ホームIMICライブラリMMWR抄訳2022年(Vol.71)トランスジェンダーおよびジェンダーダイバースの成人・・・
2022/12/30Vol. 71 / No. 51-52
MMWR71(51&52):1605-1609
Epidemiologic and Clinical Features of Mpox in Transgender and Gender-Diverse Adults — United States, May–November 2022
2022年11月9日時点で、アメリカでは合計28,730例のサル痘(mpox)症例が報告され、男性同性間性的接触が最近あったシスジェンダーの成人男性にて主であった。アメリカの成人人口の推定0.5%を構成するトランスジェンダーおよびジェンダーダイバースの人は、特有の健康格差と治療への障壁に直面しているが、この集団におけるサル痘ウイルス感染症の疫学的および臨床的特徴に関するデータは限られている。CDCは、2022年5月17日~11月4日に報告されたトランスジェンダーおよびジェンダーダイバースの成人におけるmpox症例について、アメリカ症例サーベイランスデータを分析した。2022年11月4日時点で、アメリカの成人におけるmpox症例は合計28,072例が報告されたが、シスジェンダー男性が主であり(94.8%)、シスジェンダー女性は2.6%、トランスジェンダー/ジェンダーダイバースは466例であった(1.7%)。トランスジェンダー/ジェンダーダイバースのmpox症例の多くがトランスジェンダー女性(43.1%)またはジェンダーダイバースの人(42.1%)で、14.8%がトランスジェンダー男性であった。

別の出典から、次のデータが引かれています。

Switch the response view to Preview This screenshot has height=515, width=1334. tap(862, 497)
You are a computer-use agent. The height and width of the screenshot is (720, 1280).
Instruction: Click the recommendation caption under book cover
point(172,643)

トランスジェンダー/ジェンダーダイバースの成人mpox症例の約52.1%が、ニューヨーク市(26.0%)またはカリフォルニア州(26.2%)から報告され、年齢中央値は32歳(18~71歳)であった。人種および民族が報告されたトランスジェンダー/ジェンダーダイバースは416例であり(89.3%)、ヒスパニック系/ラテン系は37.0%、非ヒスパニック系白人は28.1%、非ヒスパニック系黒人/アフリカ系アメリカ人は27.6%であった。トランスジェンダー/ジェンダーダイバースの症例で最も多く報告された徴候および症状は、発疹(91.8%)、倦怠感(67.3%)、発熱(64.9%)、そう痒 (63.9%)、頭痛(63.7%)、悪寒(62.2%)、筋肉痛(61.9%)、リンパ節腫大(58.9%)であった。HIVの有無に関するデータが明らかなトランスジェンダー/ジェンダーダイバース症例は166例(35.6%)であり、そのうち79例(47.6%)が HIVに感染していた。アウトブレイクの進行中、トランスジェンダーおよびジェンダーダイバースの人は、不均衡にmpoxの影響を受けており、この集団は、mpox罹患率が最も高い性的ネットワークに属している可能性のあるシスジェンダーの男性との最近の性的接触または密接で親密な接触が多かった。これらの調査結果は、トランスジェンダー/ジェンダーダイバースのコミュニティに合わせた公衆衛生の予防とアウトリーチの取り組みの重要性を強調しており、mpox感染を減らすための戦略の指南となる可能性がある。